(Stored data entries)
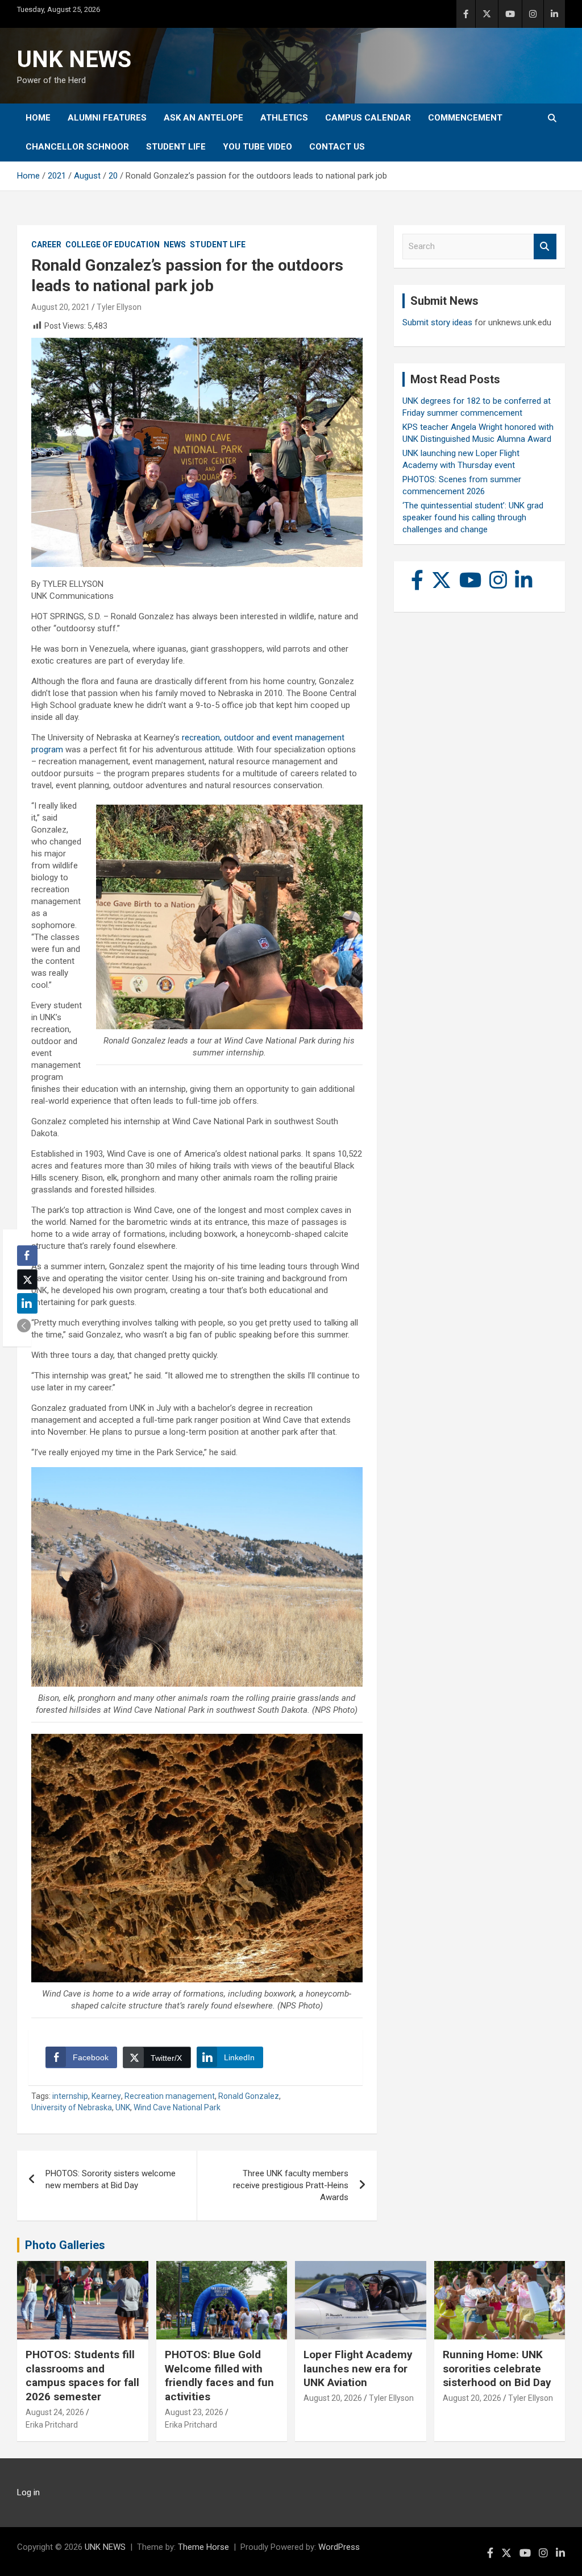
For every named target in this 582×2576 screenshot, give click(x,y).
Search (545, 246)
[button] (24, 1325)
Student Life (176, 147)
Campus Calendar (368, 118)
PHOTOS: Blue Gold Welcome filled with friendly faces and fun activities (219, 2375)
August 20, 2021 (60, 307)
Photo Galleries (65, 2245)
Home (38, 118)
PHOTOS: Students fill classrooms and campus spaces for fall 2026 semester (82, 2375)
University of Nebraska (71, 2107)
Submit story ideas (437, 322)
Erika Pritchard (52, 2424)
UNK (122, 2107)
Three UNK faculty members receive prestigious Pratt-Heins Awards (290, 2185)
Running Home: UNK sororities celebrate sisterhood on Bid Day (497, 2368)
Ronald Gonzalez (248, 2096)
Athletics (284, 118)
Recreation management (169, 2096)
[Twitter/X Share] (27, 1279)
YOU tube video (257, 147)
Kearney (106, 2096)
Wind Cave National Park (177, 2107)
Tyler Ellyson (119, 307)
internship (70, 2096)
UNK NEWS (74, 59)
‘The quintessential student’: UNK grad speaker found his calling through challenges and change (472, 517)
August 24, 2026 (55, 2412)
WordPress (339, 2547)
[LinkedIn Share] (27, 1303)
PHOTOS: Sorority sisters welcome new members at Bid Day (110, 2179)
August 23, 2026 (194, 2412)
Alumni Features (107, 118)
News (175, 244)
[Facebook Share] (27, 1255)
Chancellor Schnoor (77, 147)
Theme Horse (203, 2547)
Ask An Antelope (203, 118)
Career (46, 244)
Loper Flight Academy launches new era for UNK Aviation (358, 2368)
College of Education (112, 244)
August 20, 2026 (333, 2398)
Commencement (465, 118)
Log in (28, 2492)
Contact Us (337, 147)
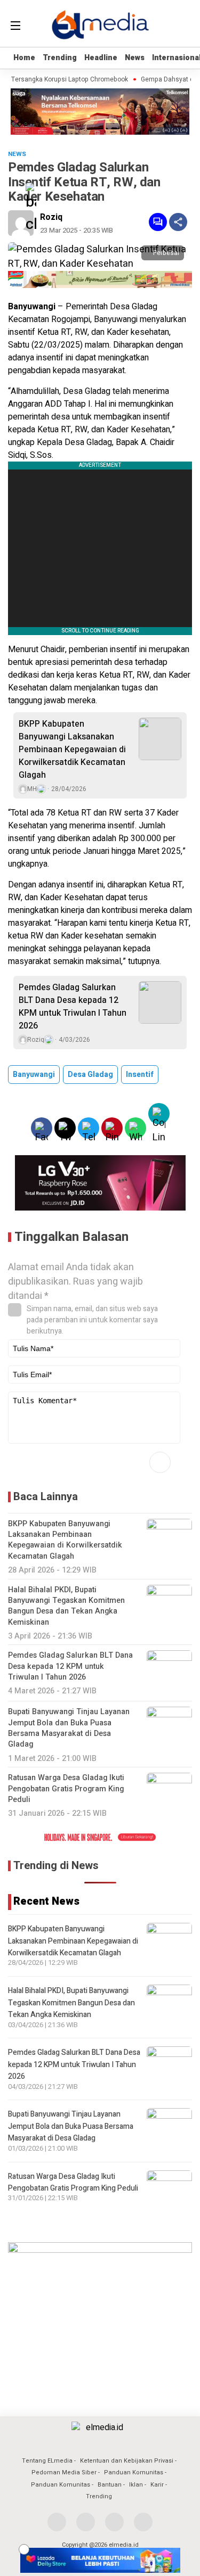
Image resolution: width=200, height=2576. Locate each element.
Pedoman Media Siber (64, 2472)
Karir (157, 2485)
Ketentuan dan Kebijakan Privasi (126, 2461)
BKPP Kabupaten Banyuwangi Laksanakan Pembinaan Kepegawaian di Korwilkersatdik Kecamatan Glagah (72, 749)
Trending (60, 57)
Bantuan (110, 2485)
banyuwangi (34, 1074)
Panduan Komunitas (133, 2472)
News (135, 57)
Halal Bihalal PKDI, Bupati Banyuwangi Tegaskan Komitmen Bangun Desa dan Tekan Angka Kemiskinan (71, 2002)
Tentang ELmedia (47, 2461)
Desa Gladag (90, 1074)
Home (24, 57)
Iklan (136, 2485)
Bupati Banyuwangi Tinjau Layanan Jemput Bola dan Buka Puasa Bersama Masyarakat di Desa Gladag (70, 2126)
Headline (100, 57)
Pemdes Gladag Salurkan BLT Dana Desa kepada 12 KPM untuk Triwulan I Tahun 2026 (72, 1006)
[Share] (178, 222)
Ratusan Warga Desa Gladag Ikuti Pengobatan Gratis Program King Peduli (73, 2182)
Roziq (51, 217)
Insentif (140, 1074)
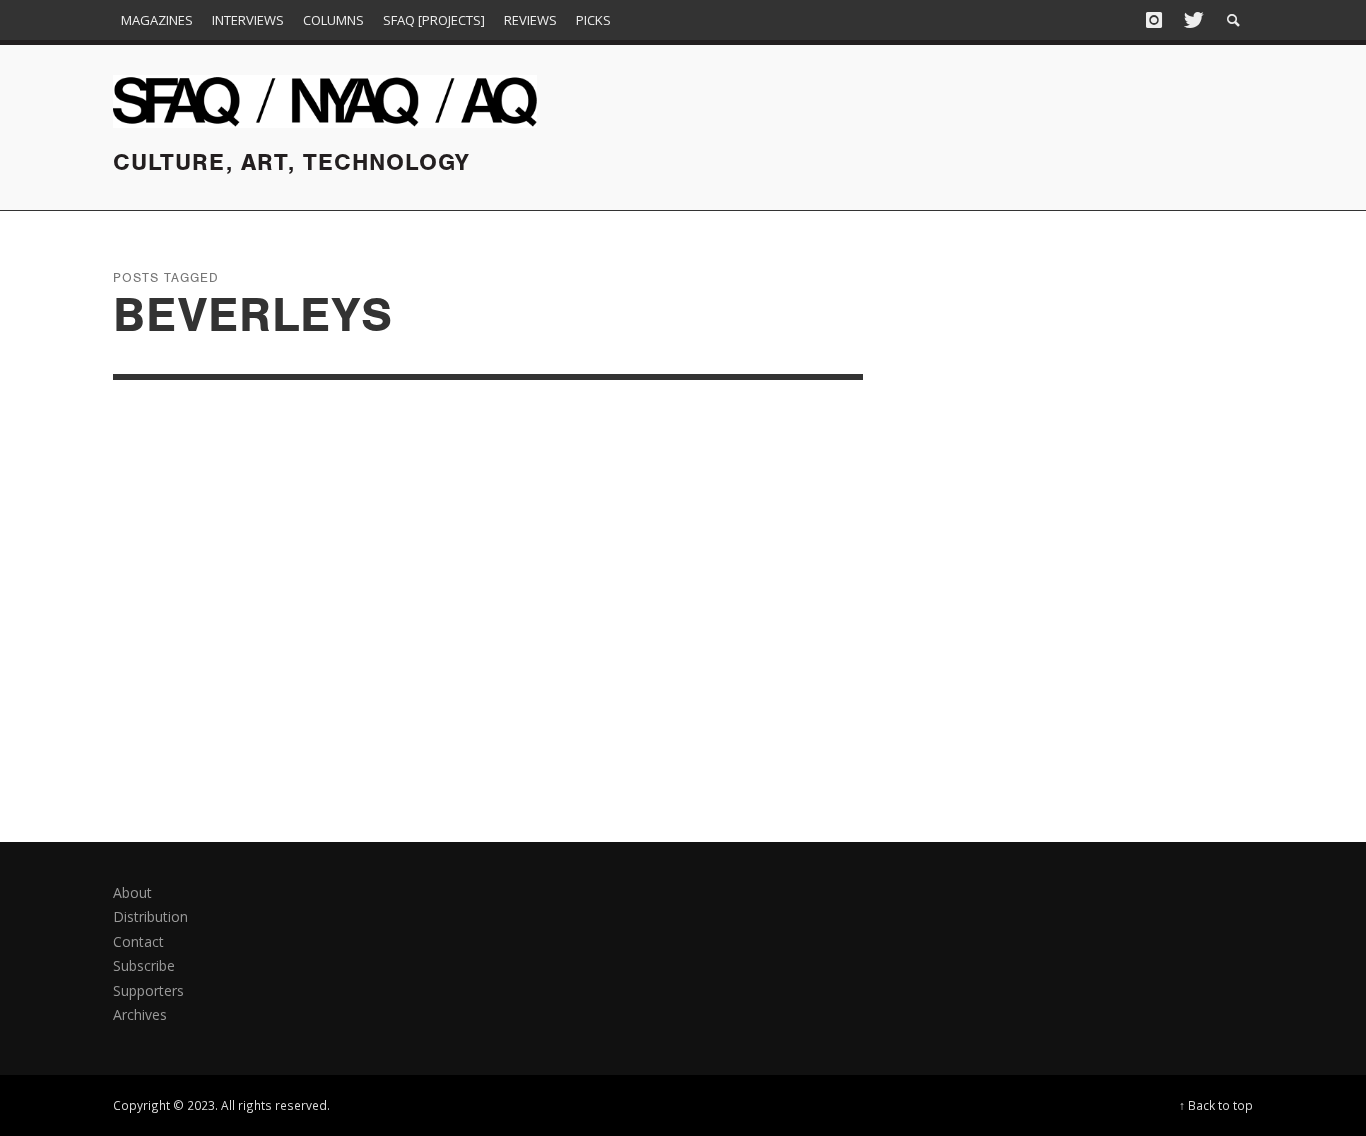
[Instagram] (1154, 20)
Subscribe (144, 965)
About (132, 892)
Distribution (150, 916)
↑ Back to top (1216, 1105)
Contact (138, 941)
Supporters (148, 990)
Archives (140, 1014)
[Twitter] (1192, 20)
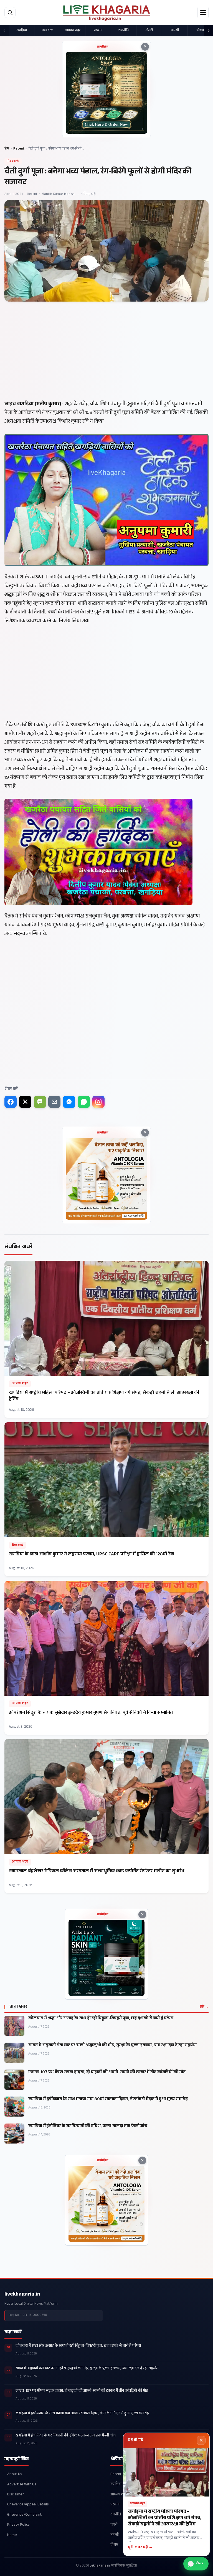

The problem |
Set the records down again exactly, with no pictures.

Response area |
For every named target in this 582×2576 screenshot, give click(x,y).
Search (545, 246)
[button] (24, 1325)
Student Life (176, 147)
Campus Calendar (368, 118)
PHOTOS: Blue Gold Welcome filled with friendly faces and fun activities (219, 2375)
August 20, 2021 (60, 307)
Photo Galleries (65, 2245)
Home (38, 118)
PHOTOS: Students fill classrooms and campus spaces for fall 2026 semester (82, 2375)
University of Nebraska (71, 2107)
Submit story ideas (437, 322)
Erika Pritchard (52, 2424)
UNK (122, 2107)
Three UNK faculty members receive prestigious Pratt-Heins Awards (290, 2185)
Running Home: UNK sororities celebrate sisterhood on Bid Day (497, 2368)
Ronald Gonzalez (248, 2096)
Athletics (284, 118)
Recreation management (169, 2096)
[Twitter/X Share] (27, 1279)
YOU tube video (257, 147)
Kearney (106, 2096)
Wind Cave National Park (177, 2107)
Tyler Ellyson (119, 307)
internship (70, 2096)
UNK NEWS (74, 59)
‘The quintessential student’: UNK grad speaker found his calling through challenges and change (472, 517)
August 24, 2026 (55, 2412)
WordPress (339, 2547)
[LinkedIn Share] (27, 1303)
PHOTOS: Sorority sisters welcome new members at Bid Day (110, 2179)
August 23, 2026 (194, 2412)
Alumni Features (107, 118)
News (175, 244)
[Facebook Share] (27, 1255)
Chancellor Schnoor (77, 147)
Theme Horse (203, 2547)
Ask An Antelope (203, 118)
Career (46, 244)
Loper Flight Academy launches new era for UNK Aviation (358, 2368)
College of Education (112, 244)
August 20, 2026 (333, 2398)
Commencement (465, 118)
Log in (28, 2492)
Contact Us (337, 147)
Image resolution: width=200, height=2576. Locate each element.
Pedoman Media Siber (64, 2472)
Karir (157, 2485)
Ketentuan dan Kebijakan Privasi (126, 2461)
BKPP Kabupaten Banyuwangi Laksanakan Pembinaan Kepegawaian di Korwilkersatdik Kecamatan Glagah (72, 749)
Trending (60, 57)
Bantuan (110, 2485)
banyuwangi (34, 1074)
Panduan Komunitas (133, 2472)
News (135, 57)
Halal Bihalal PKDI, Bupati Banyuwangi Tegaskan Komitmen Bangun Desa dan Tekan Angka Kemiskinan (71, 2002)
Tentang ELmedia (47, 2461)
Desa Gladag (90, 1074)
Home (24, 57)
Iklan (136, 2485)
Bupati Banyuwangi Tinjau Layanan Jemput Bola dan Buka Puasa Bersama Masyarakat di Desa Gladag (70, 2126)
Headline (100, 57)
Pemdes Gladag Salurkan BLT Dana Desa kepada 12 KPM untuk Triwulan I Tahun 2026 (72, 1006)
[Share] (178, 222)
Ratusan Warga Desa Gladag Ikuti Pengobatan Gratis Program King Peduli (73, 2182)
Roziq (51, 217)
Insentif (140, 1074)
[Instagram] (1154, 20)
Subscribe (144, 965)
About (132, 892)
Distribution (150, 916)
↑ Back to top (1216, 1105)
Contact (138, 941)
Supporters (148, 990)
Archives (140, 1014)
[Twitter] (1192, 20)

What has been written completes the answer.